DW Design Planning - Provide the Analysts with Access to Answer Business Questions
I am gradually working through the Kimball Model through various blog postings. Reading the postings in order would make more sense, and I plan on collating and editing these entries into something more holistic. In order, previous blogs are:
In this blog entry, I delve into the Kimball Model as a Design Pattern or a standard solution that can help you avoid the pain of reinventing the wheel.
If we think of the Kimball Model as a design pattern, here are the goals (from The-Data-Warehouse-Toolkit-3rd-Edition):
Provides the analysts with access to answer business questions easily
Presents the data in a consistent model
Handles changes in incoming data and downstream data products
Explains the data to the analysts on time
Secures the data so that analysts see only what they should see
Offers trustworthy data by providing a means to earn that trust
Overcoming the Curse of Technical Minutia to Build Analytics
The curse of a Data Engineer is the generality of the profession and the technical minutia the job entails. As a Data Engineer, I write SQL transformations and analytics queries daily. Sometimes, I program applications and scripts in Python and Java. I have used Kubernetes and Airflow to run my data pipelines. On a blue moon, I use tools like Cloud Formation or Terraform to build the infrastructure to load data. However, only SQL is a critical tool I need to deliver real business value. The other tools are only a means to an end. Because analytical value is the crucial metric, I spend considerable mental and emotional energy to avoid getting lost in technical minutia and focus on building data products that answer business questions.
The challenge of building an analytical system recognizes the scope expected by the target audience: Data Analysts. The customers on an analytical project are interested in business insights. Therefore, the analytical database's operational data needs transformation to align with the bullet list above to meet their needs.
First and foremost, an analytical data project is recognized as not an operational project but instead gathers the operational data and transforms it into a product that analysts will *want* to use.
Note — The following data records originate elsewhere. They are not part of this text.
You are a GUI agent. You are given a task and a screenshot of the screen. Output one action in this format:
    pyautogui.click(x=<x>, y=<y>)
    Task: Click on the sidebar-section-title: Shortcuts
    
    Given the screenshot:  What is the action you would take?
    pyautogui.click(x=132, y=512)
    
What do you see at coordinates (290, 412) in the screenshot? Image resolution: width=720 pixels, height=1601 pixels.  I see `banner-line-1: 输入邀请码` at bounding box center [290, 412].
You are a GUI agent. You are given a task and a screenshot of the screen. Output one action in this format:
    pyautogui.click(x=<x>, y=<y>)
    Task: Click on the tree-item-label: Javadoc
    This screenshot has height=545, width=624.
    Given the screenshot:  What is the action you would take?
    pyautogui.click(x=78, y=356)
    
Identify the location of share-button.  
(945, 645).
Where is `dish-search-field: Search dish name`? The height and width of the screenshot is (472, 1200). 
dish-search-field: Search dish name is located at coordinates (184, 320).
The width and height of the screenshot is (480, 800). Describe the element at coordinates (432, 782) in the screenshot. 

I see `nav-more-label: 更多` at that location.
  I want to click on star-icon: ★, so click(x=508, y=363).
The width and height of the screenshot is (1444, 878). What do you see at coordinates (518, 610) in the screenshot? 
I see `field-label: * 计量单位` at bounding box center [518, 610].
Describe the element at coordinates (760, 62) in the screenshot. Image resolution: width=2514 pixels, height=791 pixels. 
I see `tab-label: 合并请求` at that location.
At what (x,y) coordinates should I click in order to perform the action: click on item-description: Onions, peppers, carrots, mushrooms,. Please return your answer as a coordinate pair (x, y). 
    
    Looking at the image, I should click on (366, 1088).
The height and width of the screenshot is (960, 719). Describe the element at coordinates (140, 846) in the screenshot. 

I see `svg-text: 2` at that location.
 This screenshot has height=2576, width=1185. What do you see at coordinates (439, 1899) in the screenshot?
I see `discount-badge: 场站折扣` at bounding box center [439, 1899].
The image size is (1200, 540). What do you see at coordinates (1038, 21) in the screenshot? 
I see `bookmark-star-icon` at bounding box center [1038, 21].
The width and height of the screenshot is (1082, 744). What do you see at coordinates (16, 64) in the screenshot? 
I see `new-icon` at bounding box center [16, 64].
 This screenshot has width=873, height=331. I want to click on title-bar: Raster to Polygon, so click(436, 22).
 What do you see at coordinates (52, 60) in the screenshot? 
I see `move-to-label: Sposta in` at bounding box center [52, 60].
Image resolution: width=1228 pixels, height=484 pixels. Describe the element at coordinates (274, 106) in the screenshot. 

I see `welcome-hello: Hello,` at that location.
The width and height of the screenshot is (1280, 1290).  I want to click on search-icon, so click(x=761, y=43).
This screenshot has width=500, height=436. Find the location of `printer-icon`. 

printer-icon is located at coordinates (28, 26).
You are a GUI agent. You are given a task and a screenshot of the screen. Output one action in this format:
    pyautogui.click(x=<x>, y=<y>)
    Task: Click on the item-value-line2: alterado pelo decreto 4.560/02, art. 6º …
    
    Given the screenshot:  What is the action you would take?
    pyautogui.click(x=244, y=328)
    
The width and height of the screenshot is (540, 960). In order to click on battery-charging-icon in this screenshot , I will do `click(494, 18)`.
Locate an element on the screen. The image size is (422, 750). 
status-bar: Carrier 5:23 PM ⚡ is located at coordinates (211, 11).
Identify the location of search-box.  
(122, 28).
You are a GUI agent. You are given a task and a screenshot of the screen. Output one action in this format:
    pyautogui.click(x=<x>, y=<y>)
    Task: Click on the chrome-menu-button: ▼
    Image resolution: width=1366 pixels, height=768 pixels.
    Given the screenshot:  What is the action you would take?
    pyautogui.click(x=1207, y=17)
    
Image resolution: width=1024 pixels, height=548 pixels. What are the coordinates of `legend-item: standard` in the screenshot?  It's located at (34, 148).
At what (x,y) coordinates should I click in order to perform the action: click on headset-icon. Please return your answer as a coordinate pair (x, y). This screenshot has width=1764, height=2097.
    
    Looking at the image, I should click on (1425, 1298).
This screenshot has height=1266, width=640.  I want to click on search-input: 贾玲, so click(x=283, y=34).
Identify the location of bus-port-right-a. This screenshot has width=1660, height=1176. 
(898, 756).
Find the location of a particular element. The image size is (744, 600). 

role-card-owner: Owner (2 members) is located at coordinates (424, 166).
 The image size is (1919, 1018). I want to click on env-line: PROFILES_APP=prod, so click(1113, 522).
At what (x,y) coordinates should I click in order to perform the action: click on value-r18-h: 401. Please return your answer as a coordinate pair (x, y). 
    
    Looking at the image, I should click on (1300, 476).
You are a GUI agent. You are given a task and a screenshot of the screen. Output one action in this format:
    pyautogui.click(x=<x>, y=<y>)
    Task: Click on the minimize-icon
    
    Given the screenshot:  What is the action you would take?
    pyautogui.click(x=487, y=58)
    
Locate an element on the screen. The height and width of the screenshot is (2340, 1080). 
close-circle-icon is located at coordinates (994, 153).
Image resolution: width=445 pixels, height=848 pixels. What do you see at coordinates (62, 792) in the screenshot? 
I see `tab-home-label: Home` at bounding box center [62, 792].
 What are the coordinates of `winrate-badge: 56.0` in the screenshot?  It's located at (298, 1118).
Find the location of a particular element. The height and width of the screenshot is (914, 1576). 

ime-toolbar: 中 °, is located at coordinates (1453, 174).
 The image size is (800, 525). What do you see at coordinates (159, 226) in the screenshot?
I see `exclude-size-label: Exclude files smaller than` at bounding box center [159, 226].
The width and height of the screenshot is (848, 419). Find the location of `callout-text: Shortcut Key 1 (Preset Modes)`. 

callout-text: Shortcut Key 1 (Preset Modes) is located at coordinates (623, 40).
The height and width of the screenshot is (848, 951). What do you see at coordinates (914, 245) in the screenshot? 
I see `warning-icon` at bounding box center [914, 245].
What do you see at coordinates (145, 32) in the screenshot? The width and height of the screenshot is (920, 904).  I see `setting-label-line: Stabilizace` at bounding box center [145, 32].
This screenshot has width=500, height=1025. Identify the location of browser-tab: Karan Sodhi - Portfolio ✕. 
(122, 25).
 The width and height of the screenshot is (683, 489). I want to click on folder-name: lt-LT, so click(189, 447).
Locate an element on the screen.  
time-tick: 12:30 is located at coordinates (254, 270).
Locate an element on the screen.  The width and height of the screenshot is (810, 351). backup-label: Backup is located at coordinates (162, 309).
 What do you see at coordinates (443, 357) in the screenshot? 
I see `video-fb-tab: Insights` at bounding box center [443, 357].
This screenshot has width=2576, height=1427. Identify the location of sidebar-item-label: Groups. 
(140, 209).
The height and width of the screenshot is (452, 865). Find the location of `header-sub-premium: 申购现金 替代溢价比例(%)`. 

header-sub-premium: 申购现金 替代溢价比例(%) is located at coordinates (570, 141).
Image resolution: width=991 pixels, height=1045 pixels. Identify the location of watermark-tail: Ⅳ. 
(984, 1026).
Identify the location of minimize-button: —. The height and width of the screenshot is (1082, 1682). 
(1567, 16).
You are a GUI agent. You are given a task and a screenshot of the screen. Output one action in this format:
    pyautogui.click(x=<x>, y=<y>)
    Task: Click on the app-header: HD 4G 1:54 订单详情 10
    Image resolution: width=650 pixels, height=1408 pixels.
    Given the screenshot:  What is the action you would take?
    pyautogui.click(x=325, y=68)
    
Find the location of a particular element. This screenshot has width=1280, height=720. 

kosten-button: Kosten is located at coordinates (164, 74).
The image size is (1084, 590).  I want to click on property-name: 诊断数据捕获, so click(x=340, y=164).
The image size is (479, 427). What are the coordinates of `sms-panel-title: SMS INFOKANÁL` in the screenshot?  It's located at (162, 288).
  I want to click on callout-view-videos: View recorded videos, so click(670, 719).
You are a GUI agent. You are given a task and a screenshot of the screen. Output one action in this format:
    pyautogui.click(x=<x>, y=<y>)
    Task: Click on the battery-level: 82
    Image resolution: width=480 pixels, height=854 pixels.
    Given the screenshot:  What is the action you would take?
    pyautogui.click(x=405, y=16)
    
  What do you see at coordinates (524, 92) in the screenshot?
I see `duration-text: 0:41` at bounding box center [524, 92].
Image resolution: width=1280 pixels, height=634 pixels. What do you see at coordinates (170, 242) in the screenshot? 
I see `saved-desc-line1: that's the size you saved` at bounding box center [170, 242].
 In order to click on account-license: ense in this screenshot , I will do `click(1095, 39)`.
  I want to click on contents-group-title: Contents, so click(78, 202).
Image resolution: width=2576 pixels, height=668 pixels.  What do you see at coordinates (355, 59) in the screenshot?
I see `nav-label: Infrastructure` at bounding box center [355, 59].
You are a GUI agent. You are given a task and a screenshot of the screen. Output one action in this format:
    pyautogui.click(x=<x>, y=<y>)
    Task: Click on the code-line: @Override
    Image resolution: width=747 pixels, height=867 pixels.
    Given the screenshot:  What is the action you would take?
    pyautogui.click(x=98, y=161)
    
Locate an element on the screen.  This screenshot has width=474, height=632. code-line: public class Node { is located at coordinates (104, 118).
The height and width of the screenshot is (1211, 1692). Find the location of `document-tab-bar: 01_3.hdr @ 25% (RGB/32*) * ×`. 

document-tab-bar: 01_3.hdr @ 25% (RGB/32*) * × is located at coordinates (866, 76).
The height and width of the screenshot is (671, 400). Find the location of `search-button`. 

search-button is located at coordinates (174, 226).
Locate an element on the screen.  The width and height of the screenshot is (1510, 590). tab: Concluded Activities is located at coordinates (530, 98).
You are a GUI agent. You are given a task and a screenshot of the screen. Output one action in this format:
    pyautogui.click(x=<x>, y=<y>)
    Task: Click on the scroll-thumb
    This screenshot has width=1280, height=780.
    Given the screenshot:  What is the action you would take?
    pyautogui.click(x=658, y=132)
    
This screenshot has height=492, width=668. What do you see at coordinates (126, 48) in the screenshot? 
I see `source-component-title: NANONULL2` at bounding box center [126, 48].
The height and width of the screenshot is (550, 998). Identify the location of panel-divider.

Easy Access to Data that I can use to make Business Decisions
The market has been active in providing quality tools that provide access to Data. My favorite BI application is an open-source offering from Metabase. I also appreciate the power of Tableau, and I maintain an analytics engine to discover new music on the Tableau Public website. Even the latest Data Warehousing Gartner group leader, Snowflake, provides the Snowsight BI tool directly from the data warehouse.
As the first item on the list of needs for a data warehouse, the access point is too often thought of as an afternoon. A "build it, and they will come" mentality introduces the risk in a data initiative because usually, the team will know very little about the goals of the end-user and will be instead composed of developers and project managers.
Know your destination before you begin your journey.
BI Tools are primarily interchangeable, each having different strengths or weaknesses, so it doesn't matter what BI tool you start with, but it does matter what questions you compose as a goal.
Business Questions from Selected Industries
In line with the Kimball book, Here are some common questions one might ask in various industries before starting any other development. Then, drive the story by focusing on what you will need to give the customer the ability to answer these questions using the BI application.
Here are some common questions one might want to ask in the Retail Sales domain, along with related properties and metrics you will need to gather in your data warehouse.
What are the top-selling products in our stores and online, and what trends can we notice?
How does each of my product categories compare to last year's performance?
What are the top geographical regions for my product sales?
Similarly, we also have a set of base questions in financial services. To name a few:
What are the profits and revenue of my services and products, services, and markets?
How are my profits and revenues trending over time, and what patterns can I observe?
How do my metrics compare to industry benchmarks?
Also, for healthcare, here are some common questions to ask.
What impacts can we see on our business regarding demographic trends in our patient population?
What prevalent diagnoses, procedures, and treatments do we see in our patient population?
How do my clinical outcomes compare to healthcare industry benchmarks?
Here are some example questions to ask before starting a data warehousing initiative. The questions themselves will drive the design of the data pipelines and architecture of the system.